**ЧТО СДЕЛАТЬ**
Процитируйте отрывок текста о Хаммере, который открывается словами «Позже, почти через» и завершается словами «человека была цель.)».

**ТЕКСТ ДЛЯ ЧТЕНИЯ**
+-------+

Я часто себя спрашивал: как объяснить благородный поступок пожилого американца, корни которого из Одессы, прилететь в Москву и предложить помощь великой, могучей стране, но с другой идео­логией? Лично меня поразила жизненная философия Хаммера. Казалось, что я его понимаю, но я никогда не оставлял без внимания публикации медиа о том, где Хаммер. А он, перешагнув свое 90­летие, продолжал летать над Землей и руководить своей Occidental Petroleum Corporation.

Последний полет он совершил на военном вертолете Ми­8 вокруг реактора. Приземлившись в аэропорту Жуляны, А. Хаммер, стоя перед телекамерами, заикаясь, сказал по-­русски (дословно): «Я только что вернулся из Чернобыля. Это произвело на меня такое впечатление, что мне трудно говорить. Я видел целый город — 50 тысяч население и ни одного человека. Все пустое. Там даже белье висит. Они не имели времени снять белье. Я видел работы по спасению реактора, чтобы больше не было с ним проблем. Я бы хотел, чтобы каждый человек побывал здесь, чтобы увидеть то, что я видел. Тогда никто бы не говорил о ядерном оружии. Тогда бы все узнали, что это самоубийство всего мира, и все бы поняли, что мы должны уничтожить ядерное оружие. Я надеюсь, что когда мистер Горбачев встретится с мистером Рейганом, он Рейгану все расскажет и покажет фильм и мои фотографии о Чернобыле. А потом, в будущем, когда Рейган приедет в Россию, я бы хотел, чтобы он приехал в Киев и Чернобыль. Пусть он увидит то, что увидел я. Тогда, я думаю, он никогда не будет говорить о ядерном оружии».

Хаммер, зная, наверное, что это его последний визит в Украину, перед отлетом пригласил провожающего его министра Анатолия Романенко в свой самолет. По долгу службы я тоже там был. В то время я впервые увидел необычайную картину летной кают­компании. И еще, «посошок на дорожку» — виски, предложенные Хаммером, мы выпили. Министр благословил этого мудрого человека словами: «Пусть Бог бережет вас в пути». А Хаммер мыслями был уже в Лос­Анджелесе, куда он летел по своим делам.

Позже, почти через 10 лет, я воспринял его последний взлет на небеса… с глубокой тоской. Там его давно ожидала жена. Ему было 96 лет! Восхитительная трудоспособность!

(Говорят, компетентные органы считали, а они имели на то основание, что Хаммер шел своей дорогой, известной только ему, к Нобелевской премии… Ну и пусть! У человека была цель.)

+-------+

[Записи из источника данных]
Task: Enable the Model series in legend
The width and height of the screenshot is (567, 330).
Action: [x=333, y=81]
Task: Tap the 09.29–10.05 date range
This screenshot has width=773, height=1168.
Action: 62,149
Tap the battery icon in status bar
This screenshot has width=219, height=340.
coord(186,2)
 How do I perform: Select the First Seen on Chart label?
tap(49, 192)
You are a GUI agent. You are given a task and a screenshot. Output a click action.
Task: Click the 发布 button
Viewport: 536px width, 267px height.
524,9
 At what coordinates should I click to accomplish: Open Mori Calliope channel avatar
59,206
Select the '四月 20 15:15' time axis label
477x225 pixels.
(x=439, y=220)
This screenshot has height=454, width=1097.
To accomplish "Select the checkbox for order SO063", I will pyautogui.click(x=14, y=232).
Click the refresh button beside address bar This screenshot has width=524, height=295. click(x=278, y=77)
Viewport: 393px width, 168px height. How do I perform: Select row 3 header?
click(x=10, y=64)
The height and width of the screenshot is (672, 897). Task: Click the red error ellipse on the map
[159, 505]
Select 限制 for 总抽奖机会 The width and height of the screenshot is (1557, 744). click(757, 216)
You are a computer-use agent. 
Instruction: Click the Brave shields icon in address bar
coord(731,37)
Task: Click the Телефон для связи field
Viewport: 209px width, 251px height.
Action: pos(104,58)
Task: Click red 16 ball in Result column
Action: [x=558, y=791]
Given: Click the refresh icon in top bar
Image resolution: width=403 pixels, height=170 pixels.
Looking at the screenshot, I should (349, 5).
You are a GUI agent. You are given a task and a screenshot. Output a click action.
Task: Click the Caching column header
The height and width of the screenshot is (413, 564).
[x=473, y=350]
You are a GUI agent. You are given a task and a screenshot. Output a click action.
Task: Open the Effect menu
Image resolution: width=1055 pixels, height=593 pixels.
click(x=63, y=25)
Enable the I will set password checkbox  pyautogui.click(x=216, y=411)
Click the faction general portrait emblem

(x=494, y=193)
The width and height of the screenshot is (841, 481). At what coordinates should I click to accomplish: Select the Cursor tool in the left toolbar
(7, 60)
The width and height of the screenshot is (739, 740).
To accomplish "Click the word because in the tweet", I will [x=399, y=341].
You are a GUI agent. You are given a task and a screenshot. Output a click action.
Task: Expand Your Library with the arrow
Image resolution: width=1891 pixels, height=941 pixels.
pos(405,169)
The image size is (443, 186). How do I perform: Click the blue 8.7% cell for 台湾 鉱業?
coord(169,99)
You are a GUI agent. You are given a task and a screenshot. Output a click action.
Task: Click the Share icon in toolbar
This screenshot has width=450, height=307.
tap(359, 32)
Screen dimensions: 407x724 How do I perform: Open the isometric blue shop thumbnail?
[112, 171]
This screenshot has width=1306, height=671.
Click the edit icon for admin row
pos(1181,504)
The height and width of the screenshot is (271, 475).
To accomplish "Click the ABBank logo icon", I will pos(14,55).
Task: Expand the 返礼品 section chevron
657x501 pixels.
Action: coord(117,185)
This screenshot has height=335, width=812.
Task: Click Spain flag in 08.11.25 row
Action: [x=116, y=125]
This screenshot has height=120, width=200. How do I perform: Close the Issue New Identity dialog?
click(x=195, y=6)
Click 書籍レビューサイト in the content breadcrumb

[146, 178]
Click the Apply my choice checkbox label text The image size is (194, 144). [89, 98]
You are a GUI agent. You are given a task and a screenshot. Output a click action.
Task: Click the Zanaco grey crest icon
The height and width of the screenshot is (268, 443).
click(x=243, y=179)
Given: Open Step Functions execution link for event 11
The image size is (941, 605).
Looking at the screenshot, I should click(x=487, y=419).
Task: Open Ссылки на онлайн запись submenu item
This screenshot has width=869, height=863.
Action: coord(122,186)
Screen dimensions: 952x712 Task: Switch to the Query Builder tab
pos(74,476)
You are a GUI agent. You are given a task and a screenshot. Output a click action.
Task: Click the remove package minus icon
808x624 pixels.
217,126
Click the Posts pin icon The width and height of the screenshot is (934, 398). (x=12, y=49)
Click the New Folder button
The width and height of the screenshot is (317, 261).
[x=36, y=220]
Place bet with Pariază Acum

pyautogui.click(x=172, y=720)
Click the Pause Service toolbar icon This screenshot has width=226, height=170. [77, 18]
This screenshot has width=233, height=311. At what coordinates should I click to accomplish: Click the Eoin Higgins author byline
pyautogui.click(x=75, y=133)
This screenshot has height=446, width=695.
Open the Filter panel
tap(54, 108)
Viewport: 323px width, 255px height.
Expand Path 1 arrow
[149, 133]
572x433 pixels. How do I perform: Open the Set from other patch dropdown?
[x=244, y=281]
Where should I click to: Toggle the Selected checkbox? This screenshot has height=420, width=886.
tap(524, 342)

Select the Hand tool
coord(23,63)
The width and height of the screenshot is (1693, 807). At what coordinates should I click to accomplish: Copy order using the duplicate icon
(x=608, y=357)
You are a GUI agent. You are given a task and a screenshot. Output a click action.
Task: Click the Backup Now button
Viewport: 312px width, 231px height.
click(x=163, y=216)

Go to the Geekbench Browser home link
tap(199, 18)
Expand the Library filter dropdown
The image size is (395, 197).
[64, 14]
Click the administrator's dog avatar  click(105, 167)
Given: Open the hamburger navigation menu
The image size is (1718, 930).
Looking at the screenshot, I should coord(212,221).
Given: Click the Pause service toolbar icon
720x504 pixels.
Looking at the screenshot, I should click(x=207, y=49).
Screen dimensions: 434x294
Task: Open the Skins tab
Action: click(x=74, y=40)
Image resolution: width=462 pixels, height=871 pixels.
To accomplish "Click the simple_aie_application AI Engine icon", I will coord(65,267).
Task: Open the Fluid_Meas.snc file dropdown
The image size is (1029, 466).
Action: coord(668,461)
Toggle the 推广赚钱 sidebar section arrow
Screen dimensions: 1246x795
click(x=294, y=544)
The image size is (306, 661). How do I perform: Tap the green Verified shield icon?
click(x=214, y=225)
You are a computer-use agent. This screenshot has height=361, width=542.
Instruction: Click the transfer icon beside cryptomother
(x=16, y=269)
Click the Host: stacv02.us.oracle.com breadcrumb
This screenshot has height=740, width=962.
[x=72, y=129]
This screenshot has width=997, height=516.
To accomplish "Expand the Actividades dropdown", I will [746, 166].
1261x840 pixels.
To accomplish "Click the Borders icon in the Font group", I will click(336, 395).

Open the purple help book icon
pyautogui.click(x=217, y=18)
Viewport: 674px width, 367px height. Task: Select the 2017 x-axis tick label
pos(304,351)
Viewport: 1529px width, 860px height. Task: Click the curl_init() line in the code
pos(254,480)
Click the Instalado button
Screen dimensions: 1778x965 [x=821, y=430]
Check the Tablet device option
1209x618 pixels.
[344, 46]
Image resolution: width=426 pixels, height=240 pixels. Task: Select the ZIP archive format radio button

+-------+

**ОТВЕТ**
Позже, почти через 10 лет, я воспринял его последний взлет на небеса… с глубокой тоской. Там его давно ожидала жена. Ему было 96 лет! Восхитительная трудоспособность!

(Говорят, компетентные органы считали, а они имели на то основание, что Хаммер шел своей дорогой, известной только ему, к Нобелевской премии… Ну и пусть! У человека была цель.)